## PROBLEM STATEMENT
Set out everything from the first of the items down to the line containing "Click the Lab", inclusive, as a numbered list with blank lines left out.
** begin DATA LINES **
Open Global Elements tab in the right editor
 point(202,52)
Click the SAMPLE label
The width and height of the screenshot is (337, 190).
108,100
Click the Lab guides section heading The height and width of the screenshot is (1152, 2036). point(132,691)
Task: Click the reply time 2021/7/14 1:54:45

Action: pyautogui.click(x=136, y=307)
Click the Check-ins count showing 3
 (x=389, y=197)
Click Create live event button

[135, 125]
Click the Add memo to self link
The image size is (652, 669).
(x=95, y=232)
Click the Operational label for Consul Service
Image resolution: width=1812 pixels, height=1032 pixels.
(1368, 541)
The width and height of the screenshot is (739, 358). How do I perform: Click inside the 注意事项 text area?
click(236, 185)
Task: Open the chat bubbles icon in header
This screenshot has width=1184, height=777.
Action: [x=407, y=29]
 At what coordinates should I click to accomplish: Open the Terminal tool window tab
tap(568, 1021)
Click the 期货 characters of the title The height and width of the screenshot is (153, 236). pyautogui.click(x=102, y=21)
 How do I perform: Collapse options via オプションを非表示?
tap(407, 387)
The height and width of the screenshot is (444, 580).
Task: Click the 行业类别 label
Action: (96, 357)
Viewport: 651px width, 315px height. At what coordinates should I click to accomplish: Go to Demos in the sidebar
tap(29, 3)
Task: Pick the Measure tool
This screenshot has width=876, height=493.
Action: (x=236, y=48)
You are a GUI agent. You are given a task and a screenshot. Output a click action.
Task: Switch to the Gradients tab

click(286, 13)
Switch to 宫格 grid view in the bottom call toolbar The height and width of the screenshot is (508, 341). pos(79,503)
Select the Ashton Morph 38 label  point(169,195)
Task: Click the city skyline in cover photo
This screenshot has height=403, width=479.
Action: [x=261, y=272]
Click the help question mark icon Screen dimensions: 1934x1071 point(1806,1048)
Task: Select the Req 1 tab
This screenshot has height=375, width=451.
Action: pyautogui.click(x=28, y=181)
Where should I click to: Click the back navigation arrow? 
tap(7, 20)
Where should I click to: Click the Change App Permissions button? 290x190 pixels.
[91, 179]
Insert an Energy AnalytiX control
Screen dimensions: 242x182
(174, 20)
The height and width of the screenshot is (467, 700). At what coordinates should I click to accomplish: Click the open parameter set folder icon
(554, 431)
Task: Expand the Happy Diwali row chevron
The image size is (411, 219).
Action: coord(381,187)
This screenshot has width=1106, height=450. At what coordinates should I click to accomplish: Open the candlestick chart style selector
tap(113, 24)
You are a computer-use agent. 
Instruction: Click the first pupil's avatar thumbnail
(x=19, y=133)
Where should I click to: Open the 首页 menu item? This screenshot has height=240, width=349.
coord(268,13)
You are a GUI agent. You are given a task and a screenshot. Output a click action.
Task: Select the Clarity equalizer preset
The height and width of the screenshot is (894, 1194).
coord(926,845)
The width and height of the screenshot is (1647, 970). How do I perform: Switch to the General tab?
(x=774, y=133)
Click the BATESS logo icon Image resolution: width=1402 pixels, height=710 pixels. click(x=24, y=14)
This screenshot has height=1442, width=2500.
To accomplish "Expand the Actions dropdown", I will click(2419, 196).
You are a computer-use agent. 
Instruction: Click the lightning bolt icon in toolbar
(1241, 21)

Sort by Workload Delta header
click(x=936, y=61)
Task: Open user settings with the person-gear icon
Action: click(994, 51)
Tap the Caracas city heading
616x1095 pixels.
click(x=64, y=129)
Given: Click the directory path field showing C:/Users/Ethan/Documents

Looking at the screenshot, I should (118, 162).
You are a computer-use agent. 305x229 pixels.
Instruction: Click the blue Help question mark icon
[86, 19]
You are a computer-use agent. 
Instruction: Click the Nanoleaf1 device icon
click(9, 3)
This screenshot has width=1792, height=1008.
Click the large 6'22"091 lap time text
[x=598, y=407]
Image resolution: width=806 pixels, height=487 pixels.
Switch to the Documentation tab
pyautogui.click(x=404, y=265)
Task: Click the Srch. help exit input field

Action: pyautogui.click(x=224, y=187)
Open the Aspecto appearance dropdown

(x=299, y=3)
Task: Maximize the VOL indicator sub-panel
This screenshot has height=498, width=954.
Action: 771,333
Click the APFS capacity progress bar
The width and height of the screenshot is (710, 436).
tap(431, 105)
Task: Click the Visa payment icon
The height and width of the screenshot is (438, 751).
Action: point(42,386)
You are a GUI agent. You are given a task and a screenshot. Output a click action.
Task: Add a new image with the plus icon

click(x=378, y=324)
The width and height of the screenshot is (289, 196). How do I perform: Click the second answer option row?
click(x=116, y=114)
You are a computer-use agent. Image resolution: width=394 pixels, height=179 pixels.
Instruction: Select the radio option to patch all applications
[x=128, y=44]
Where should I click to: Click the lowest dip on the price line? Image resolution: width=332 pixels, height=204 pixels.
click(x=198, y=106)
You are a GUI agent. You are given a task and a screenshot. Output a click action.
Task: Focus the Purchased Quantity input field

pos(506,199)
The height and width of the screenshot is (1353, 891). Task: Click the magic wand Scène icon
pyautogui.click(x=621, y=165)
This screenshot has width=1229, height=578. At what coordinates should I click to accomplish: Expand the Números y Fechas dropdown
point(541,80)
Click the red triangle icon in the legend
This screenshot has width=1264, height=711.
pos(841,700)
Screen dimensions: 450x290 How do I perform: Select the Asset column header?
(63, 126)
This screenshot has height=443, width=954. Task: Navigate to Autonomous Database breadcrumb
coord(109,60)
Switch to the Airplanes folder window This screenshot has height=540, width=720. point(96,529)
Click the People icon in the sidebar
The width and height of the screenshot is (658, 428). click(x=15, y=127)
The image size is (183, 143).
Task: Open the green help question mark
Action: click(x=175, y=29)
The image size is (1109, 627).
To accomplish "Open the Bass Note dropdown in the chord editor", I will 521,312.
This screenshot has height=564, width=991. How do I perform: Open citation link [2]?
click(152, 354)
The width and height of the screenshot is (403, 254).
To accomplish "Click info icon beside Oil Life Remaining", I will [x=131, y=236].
** end DATA LINES **
## EXPECTED ANSWER
1. Open Global Elements tab in the right editor
2.  point(202,52)
3. Click the SAMPLE label
4. The width and height of the screenshot is (337, 190).
5. 108,100
6. Click the Lab guides section heading The height and width of the screenshot is (1152, 2036). point(132,691)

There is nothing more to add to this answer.